EXERCISE OBJECTIVE —
Pictures found in the material must be left out, and every line returned as written.

GIVEN ENTRIES —
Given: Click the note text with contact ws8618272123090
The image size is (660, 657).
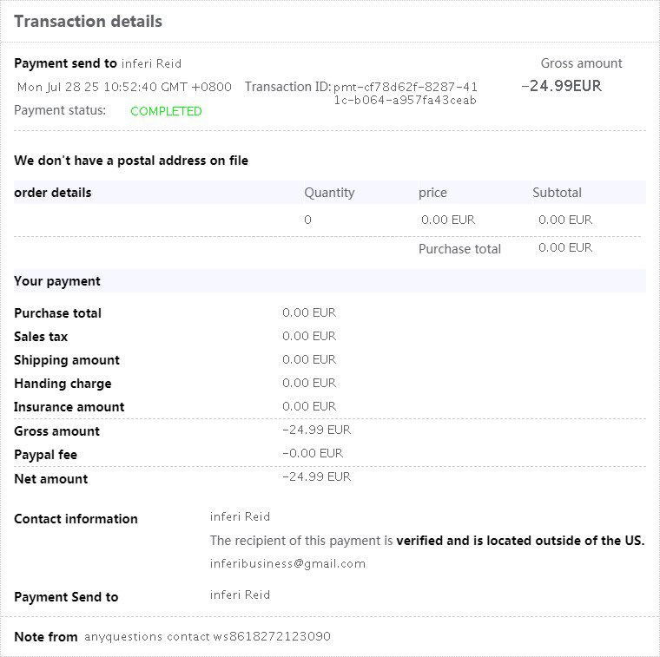Looking at the screenshot, I should pos(208,636).
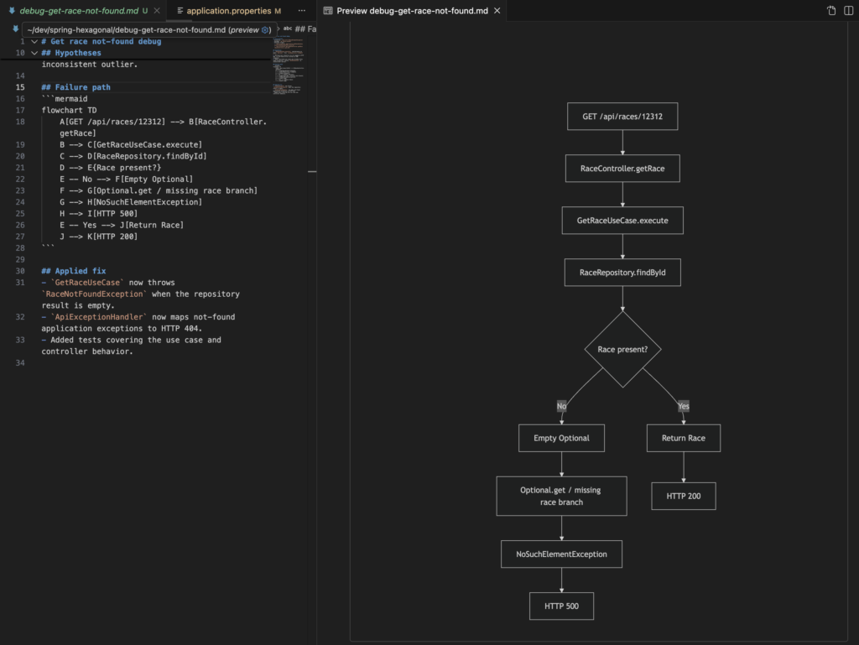Collapse the 'Get race not-found debug' heading
Screen dimensions: 859x645
pyautogui.click(x=34, y=41)
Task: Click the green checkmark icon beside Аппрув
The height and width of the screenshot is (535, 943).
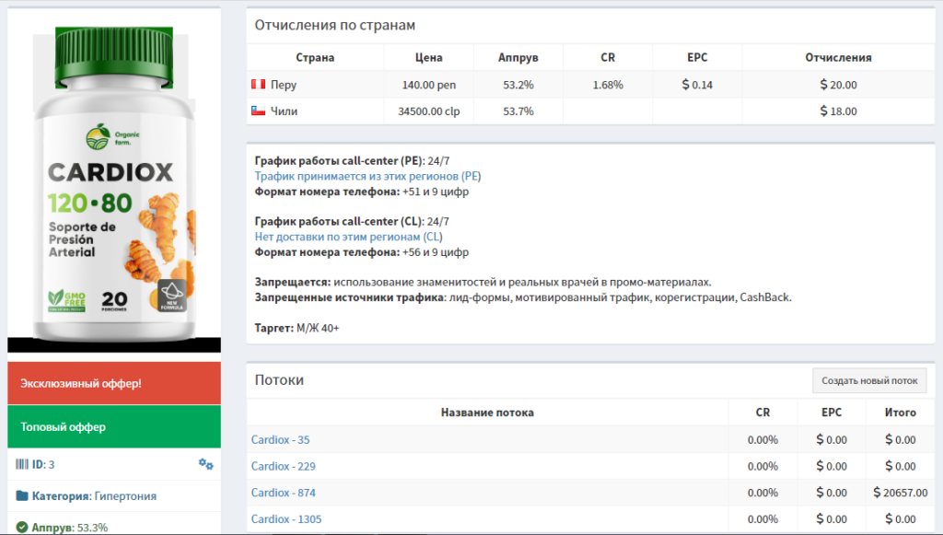Action: (23, 528)
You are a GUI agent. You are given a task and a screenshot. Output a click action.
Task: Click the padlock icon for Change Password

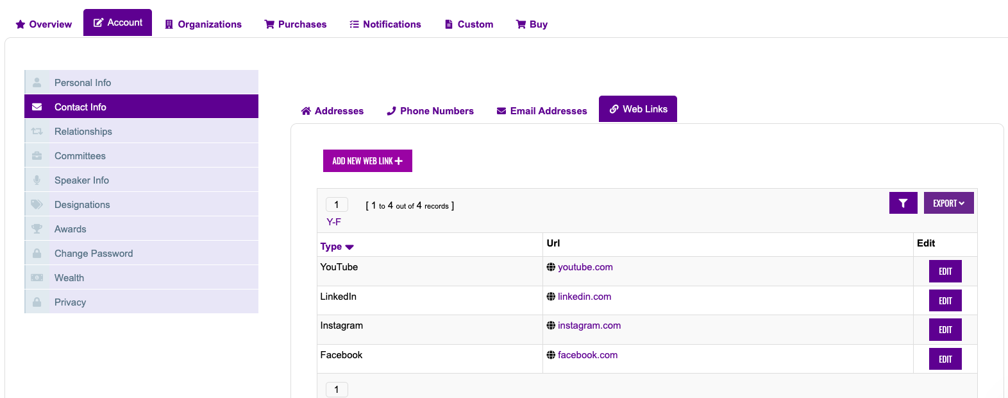coord(37,254)
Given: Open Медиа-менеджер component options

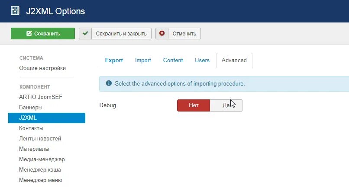Looking at the screenshot, I should point(42,159).
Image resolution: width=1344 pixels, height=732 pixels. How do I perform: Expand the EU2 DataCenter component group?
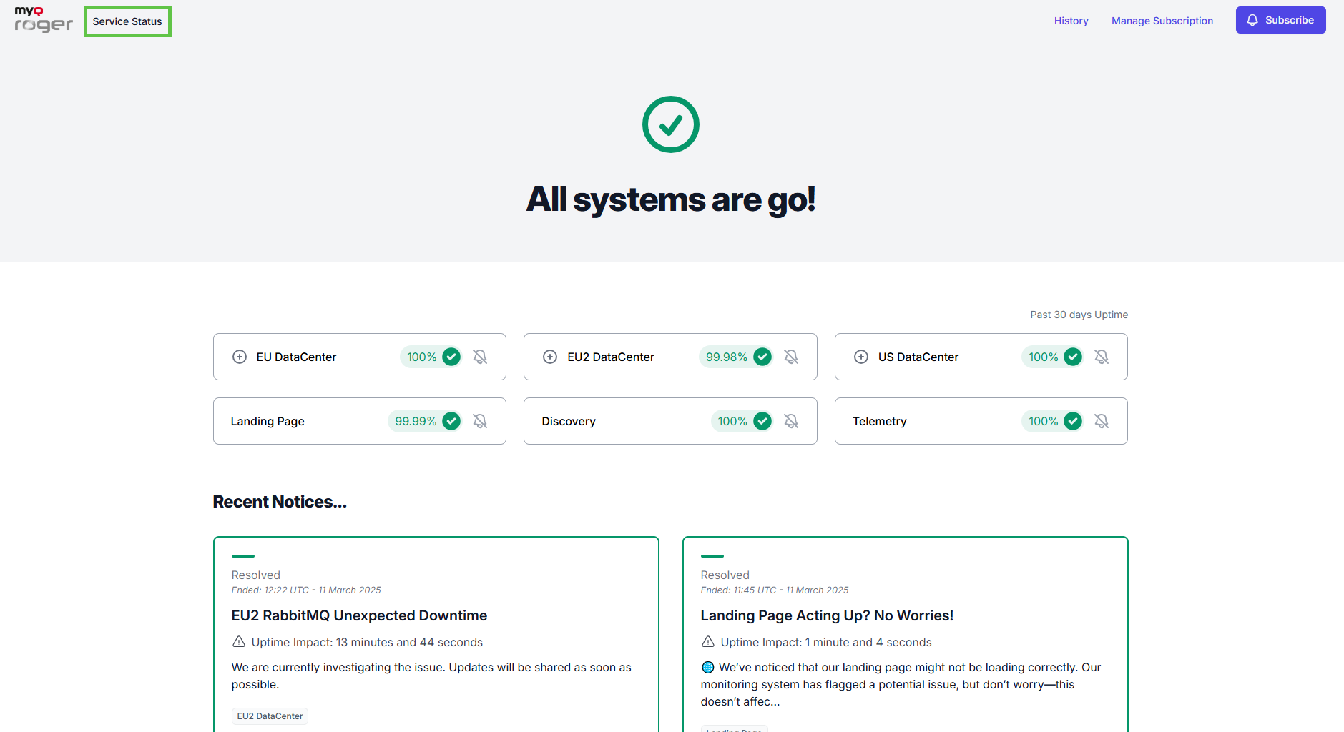550,357
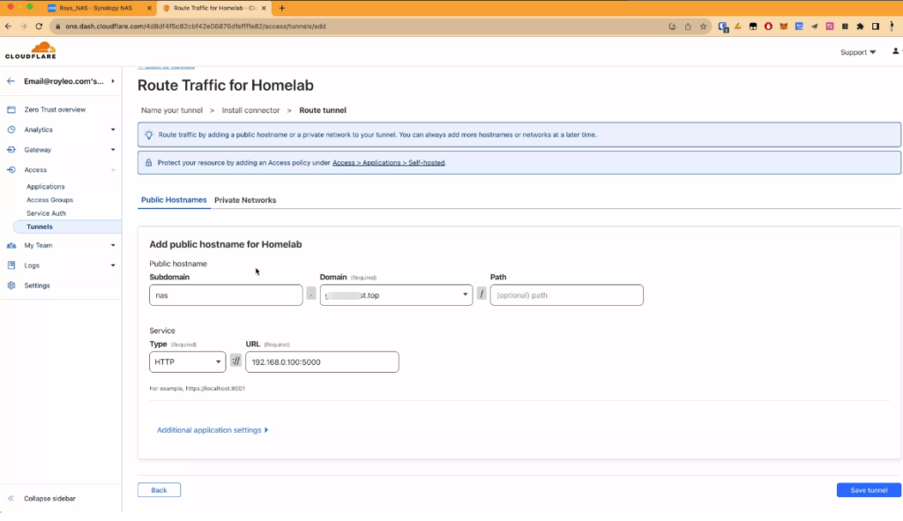
Task: Open the Logs icon in the sidebar
Action: coord(11,265)
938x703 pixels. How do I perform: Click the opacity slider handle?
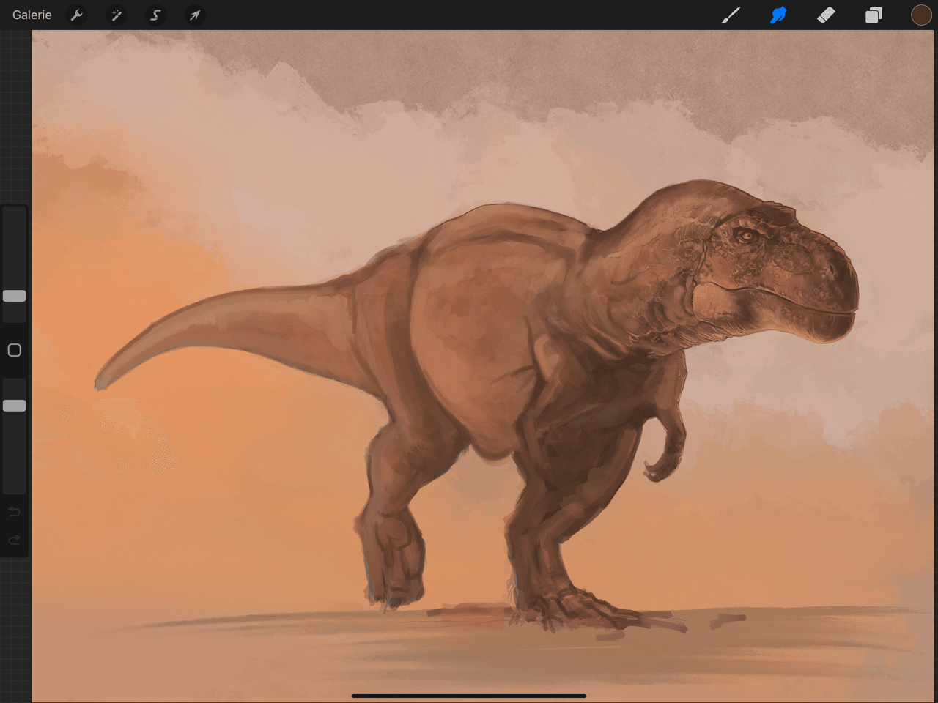point(15,406)
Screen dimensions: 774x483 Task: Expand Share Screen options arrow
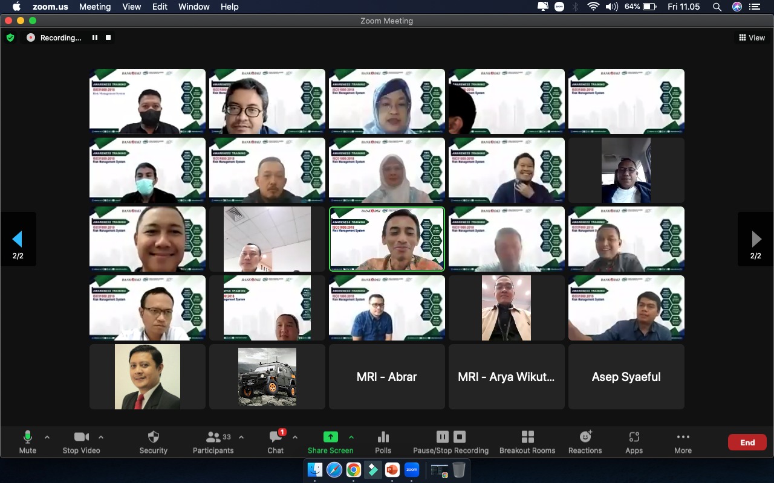351,437
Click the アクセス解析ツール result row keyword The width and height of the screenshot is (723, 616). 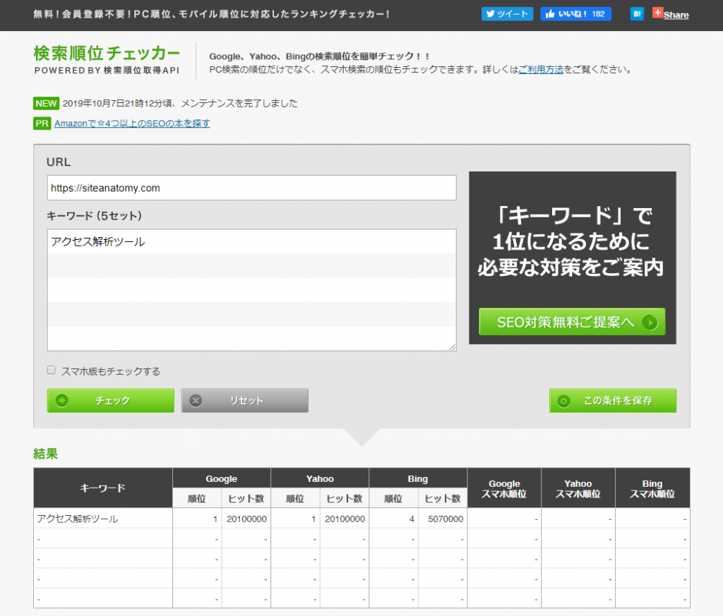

RESULT OF THIS TASK —
Given: Click the note text with contact ws8618272123090
The image size is (660, 657).
Looking at the screenshot, I should pos(208,636).
Collapse the 'Get race not-found debug' heading
Screen dimensions: 859x645
pyautogui.click(x=34, y=41)
Task: Click the green checkmark icon beside Аппрув
The height and width of the screenshot is (535, 943).
Action: (23, 528)
You are a GUI agent. You are given a task and a screenshot. Output a click action.
Task: Click the padlock icon for Change Password

coord(37,254)
Given: Open Медиа-менеджер component options

Looking at the screenshot, I should point(42,159).
Image resolution: width=1344 pixels, height=732 pixels. How do I perform: Expand the EU2 DataCenter component group?
550,357
Task: Open the Logs icon in the sidebar
Action: coord(11,265)
938x703 pixels. How do I perform: Click the opacity slider handle?
point(15,406)
Screen dimensions: 774x483 Task: Expand Share Screen options arrow
351,437
Click the アクセス解析ツール result row keyword The width and height of the screenshot is (723, 616). 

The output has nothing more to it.